**PROBLEM TO SOLVE:** Within the listing below, how many lines include the string "agent"? Reply with only the number.

**DATA FOR PROCESSING:**

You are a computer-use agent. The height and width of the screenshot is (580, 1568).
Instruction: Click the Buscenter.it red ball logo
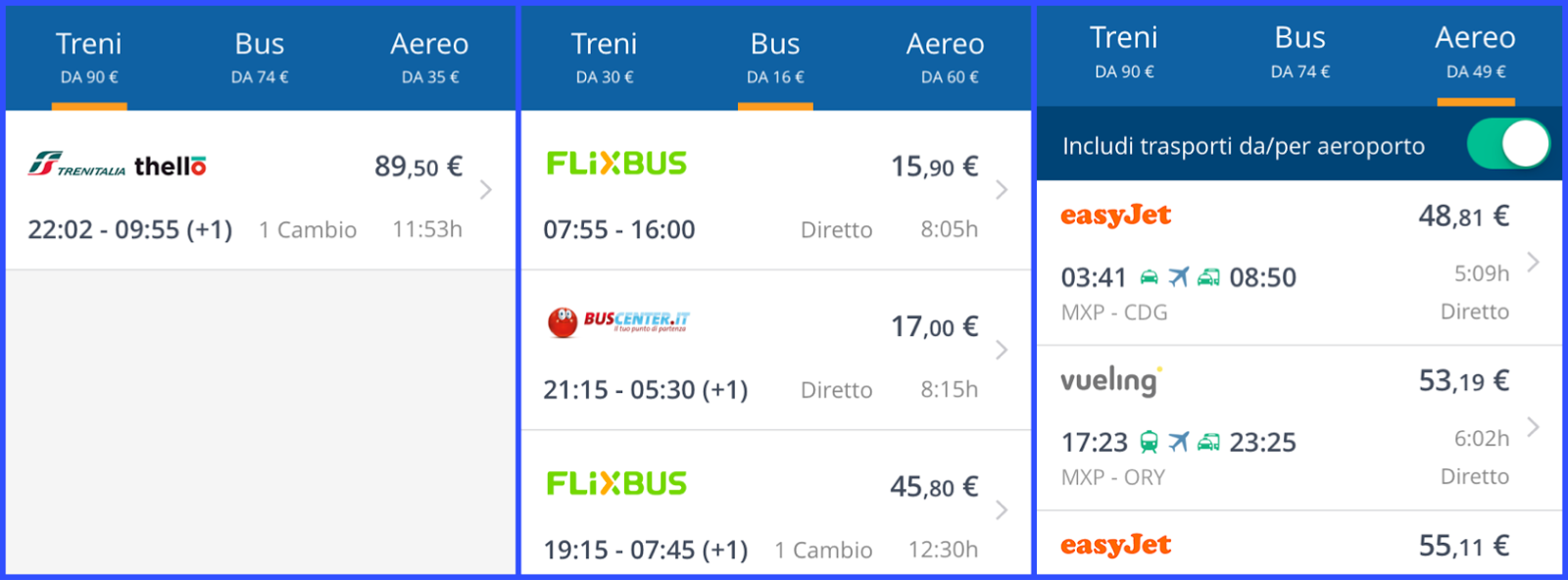pyautogui.click(x=563, y=321)
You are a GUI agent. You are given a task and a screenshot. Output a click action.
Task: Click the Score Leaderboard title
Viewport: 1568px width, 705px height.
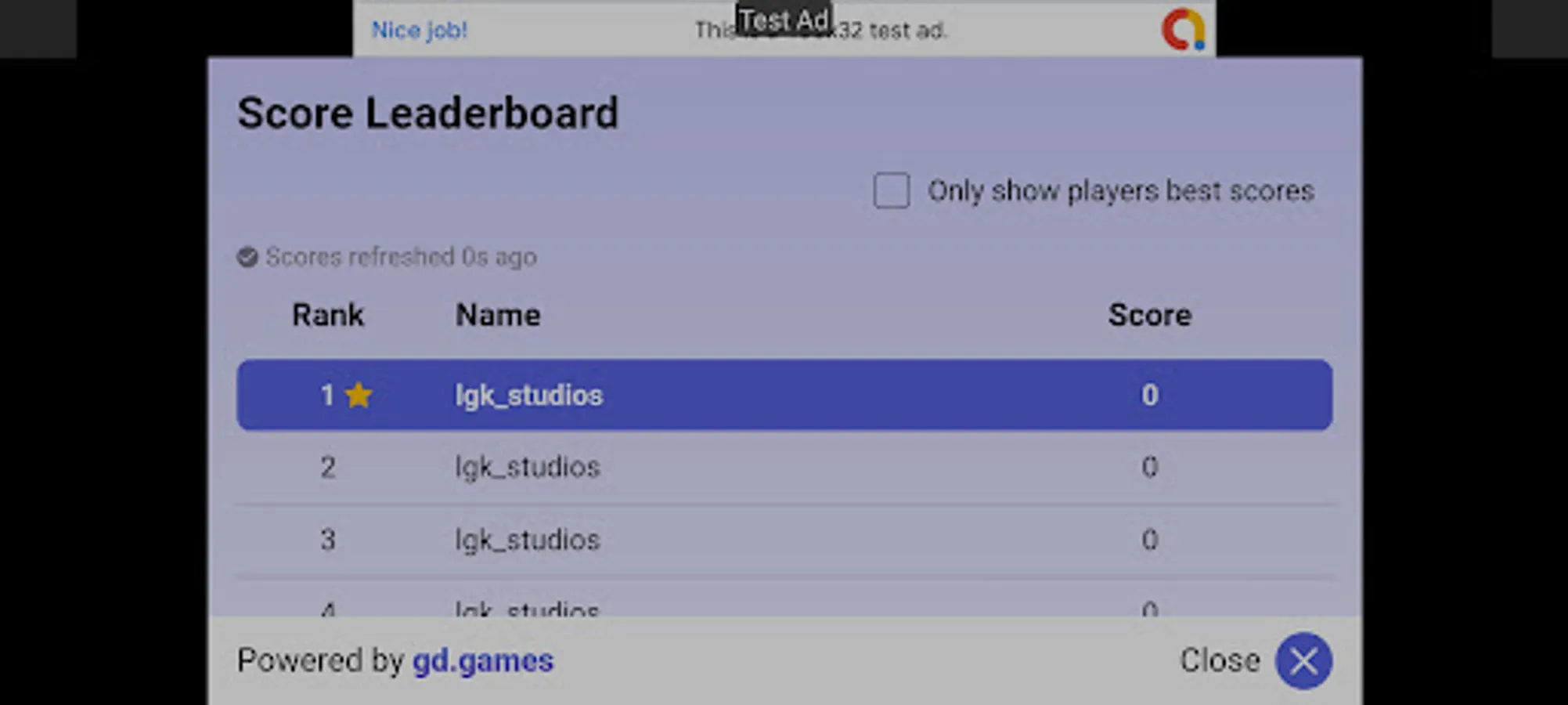click(427, 113)
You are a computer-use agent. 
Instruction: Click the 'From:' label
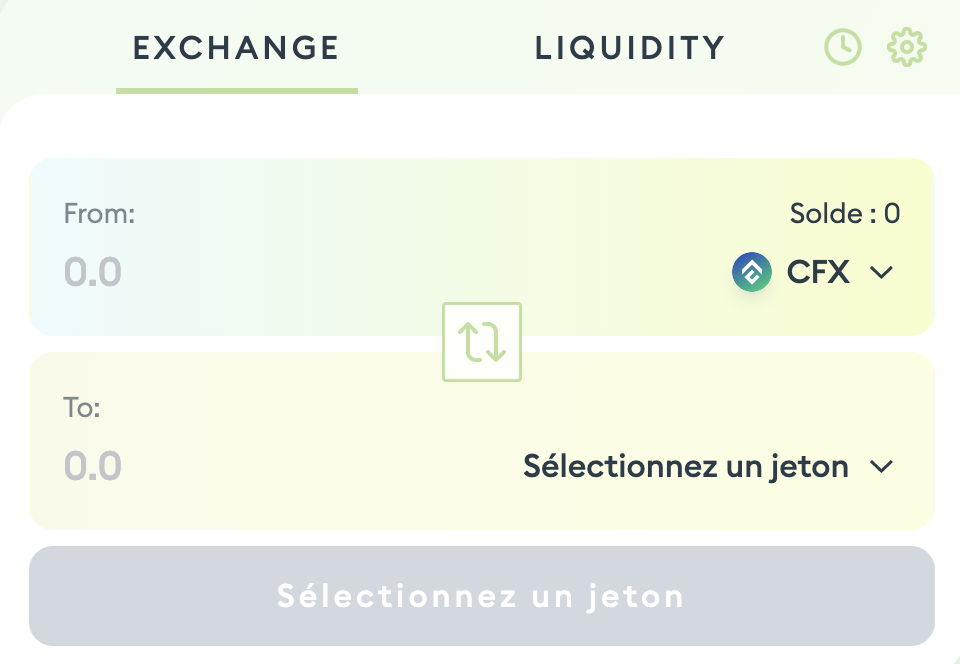99,213
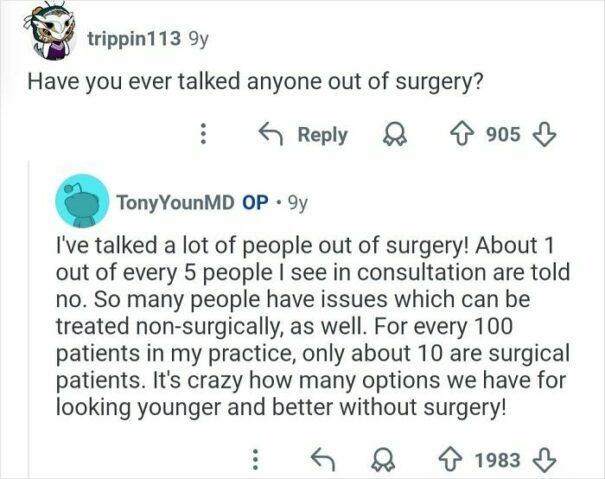605x479 pixels.
Task: Downvote the comment with 905 points
Action: [544, 135]
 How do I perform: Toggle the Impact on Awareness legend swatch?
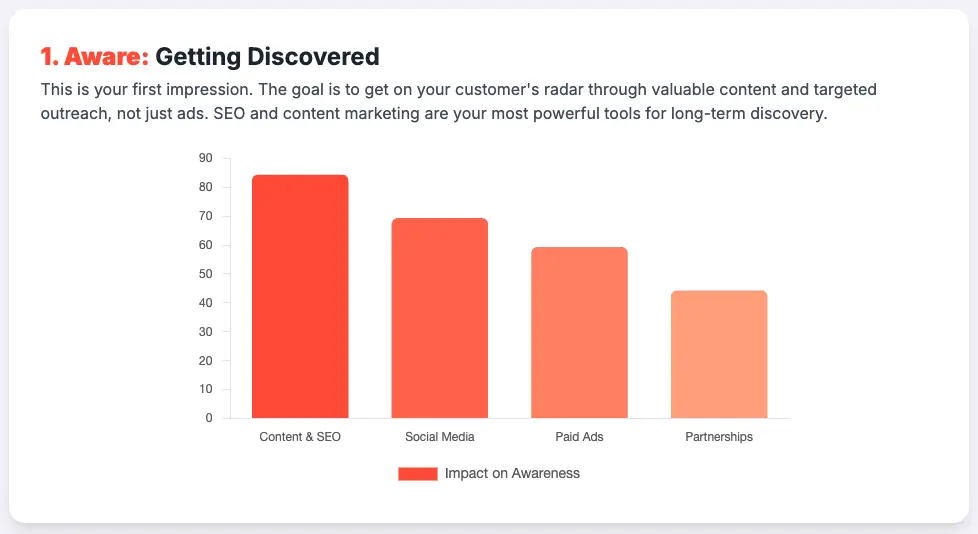pyautogui.click(x=418, y=473)
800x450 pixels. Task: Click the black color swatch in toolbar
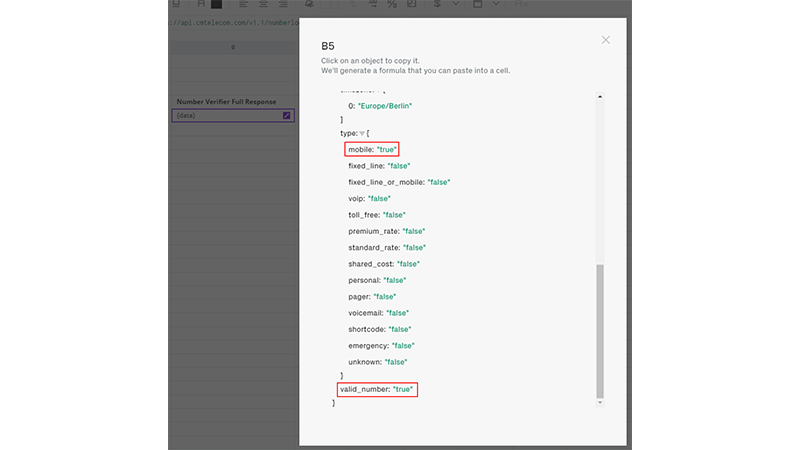(216, 4)
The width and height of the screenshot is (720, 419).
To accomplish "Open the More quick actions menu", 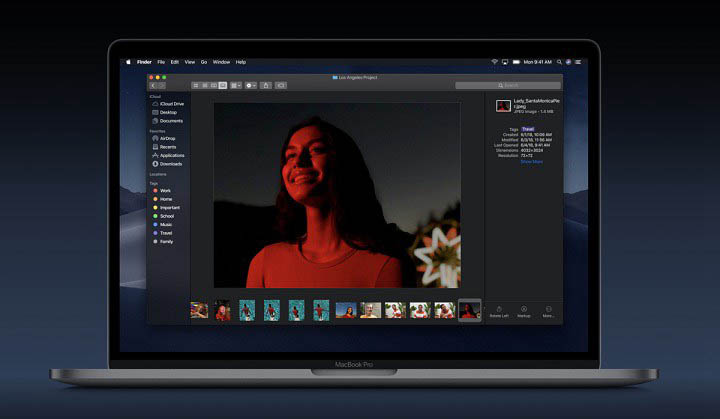I will point(548,311).
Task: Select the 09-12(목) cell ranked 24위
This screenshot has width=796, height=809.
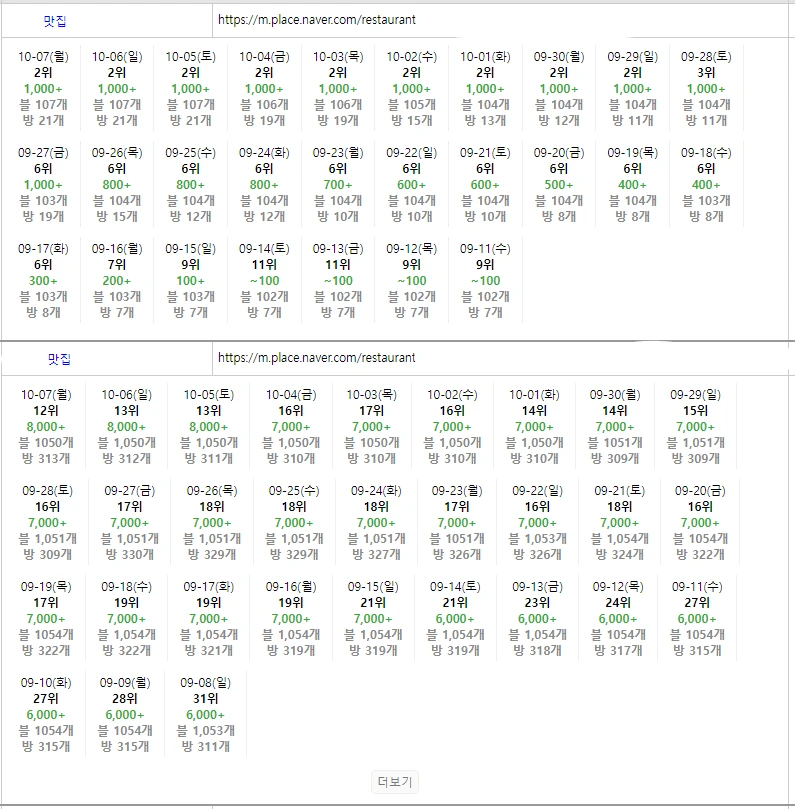Action: (617, 618)
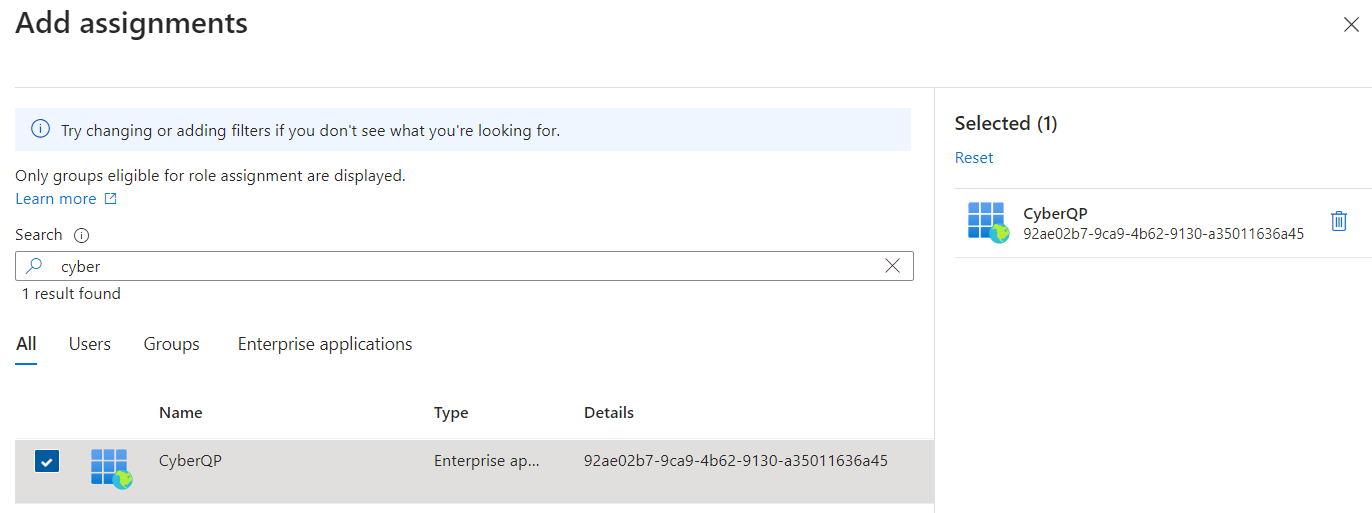Click the Reset link under Selected
The width and height of the screenshot is (1372, 513).
click(x=974, y=157)
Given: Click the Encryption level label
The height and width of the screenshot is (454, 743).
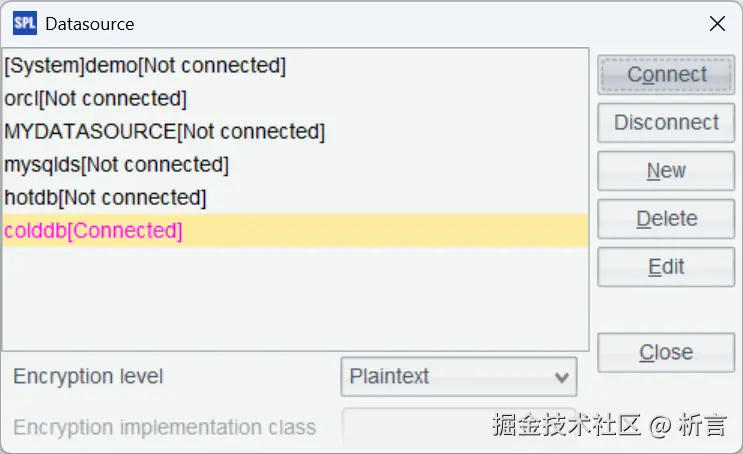Looking at the screenshot, I should point(88,377).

**RESULT BELOW:** 3